Imruh Bakari
Filmmaker/writer/lecturer
Saint Kitts and Nevis/UK
Voted for
Film | Year | Director |
---|---|---|
Napoléon | 1927 | Abel Gance |
Bicycle Thieves | 1948 | Vittorio De Sica |
Pather Panchali | 1955 | Satyajit Ray |
Black Girl | 1965 | Ousmane Sembène |
The Battle of Algiers | 1966 | Gillo Pontecorvo |
The Godfather | 1972 | Francis Ford Coppola |
Mirror | 1975 | Andrei Tarkovsky |
West Indies: The Fugitive Slaves of Liberty | 1979 | Med Hondo |
La Rue Cases-Nègres | 1983 | Euzhan Palcy |
HYÈNES | 1992 | Djibril Diop Mambéty |
Comments
Napoléon
A monumental cinematic experience. Unsurpassed in the early years of cinema, this film remains an illustration of the essential art of cinema.
Bicycle Thieves
This is the outstanding example of Italian neorealism. It substantially helped to define Italian cinema after 1945, which also influenced other national cinemas, particularly those outside of Europe where its methodology and aesthetic offered an important model for a cinema that could, in a sense, reveal the ‘hidden face’ of their world.
Pather Panchali
As the first in the 'Apu trilogy', which charts the Indian experience of and into modernity, this film is an important intervention at an important moment of defining an ‘Indian’ national cinema.
Black Girl
This is the first feature of Ousmane Sembène, and an adaptation of one of his short stories. The film works through its neorealist aesthetic and African narrative storytelling to firmly establish a new and credible African presence in cinema, some seventy years after the birth of the ‘moving image’.
The Battle of Algiers
In this film a new kind of hero inverts the dominant notion of ‘Hollywood entertainment’, as depicted in the 'normal' execution of violence against those marked as ‘native’, 'other', etc. Its thematic preoccupation resonates across the principal and persisting concern of its time, decolonization.
The Godfather
This film marks a high point in Hollywood excellence – an accumulation of its industrial efficiency, film technique and the absorption of global influences over at least six decades.
Mirror
This is an exquisite film by a great film artist. In its enduring cinematic appeal, it remains engaging and intriguing in its command of the medium and its possibilities.

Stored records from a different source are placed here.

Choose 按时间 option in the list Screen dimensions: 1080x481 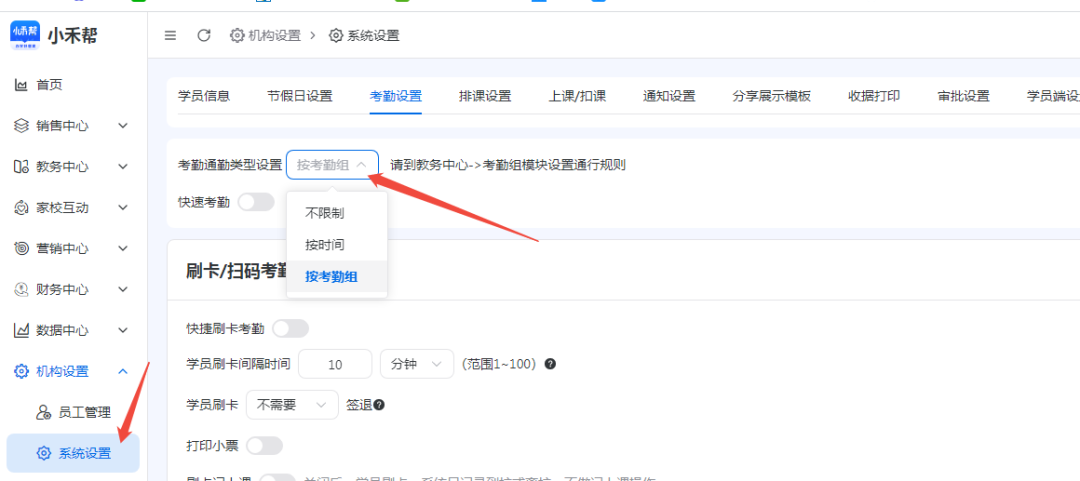coord(324,245)
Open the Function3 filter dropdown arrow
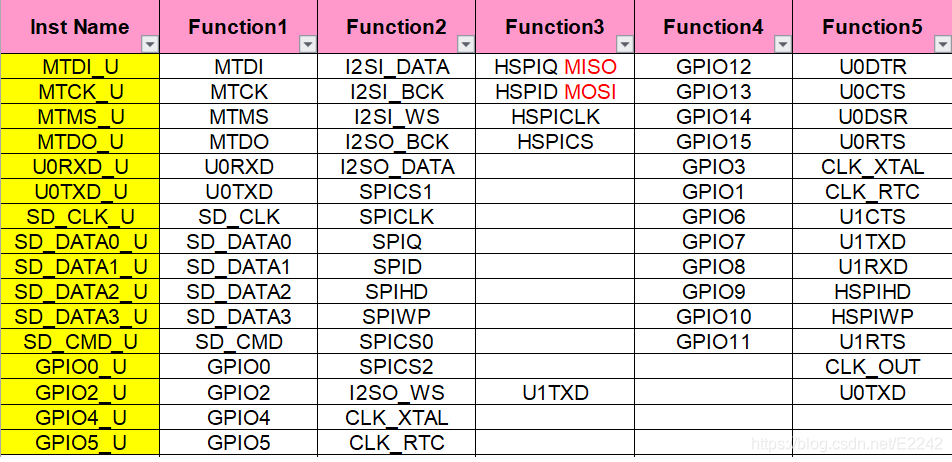 (x=625, y=44)
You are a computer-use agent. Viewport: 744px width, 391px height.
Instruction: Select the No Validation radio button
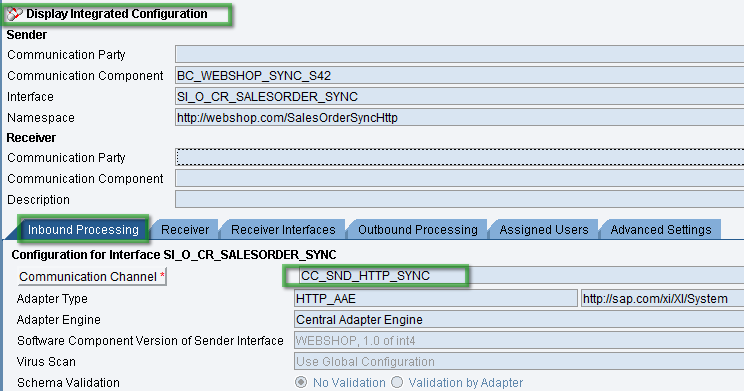tap(301, 382)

West Indies: The Fugitive Slaves of Liberty
This film evokes a global experience and an epic history. As an achievement realised outside of the institutional framework of an 'industry', it is remarkable for its innovative narrative exposition.
La Rue Cases-Nègres
The film is the first feature of Euzhan Palcy and an adaptation the novel La Rue Cases-Nègres by Joseph Zobel published in 1950. Set in 1930s Martinique in the Eastern Caribbean, the film in its coming of age narrative captures a seminal moment in the history of a post-plantation community and the region as a whole.
HYÈNES
Djibril Diop Mambéty of Senegal made only two feature films across his career (the other being Touki Bouki). He has however distinguished himself as one of the great auteurs of cinema and a seminal voice in African cinema. This film, an adaptation of Friedrich Dürrenmatt's famous Swiss play The Visit, excels in visual imagery and (to borrow a term) what might be called its narrative performativity, around its themes of colonial power and imperial insanity.
Further remarks
Further remarks...for another time and place, perhaps. However, all of these films, among others not listed, continue to engage my artistic appreciation of the essential power of cinema.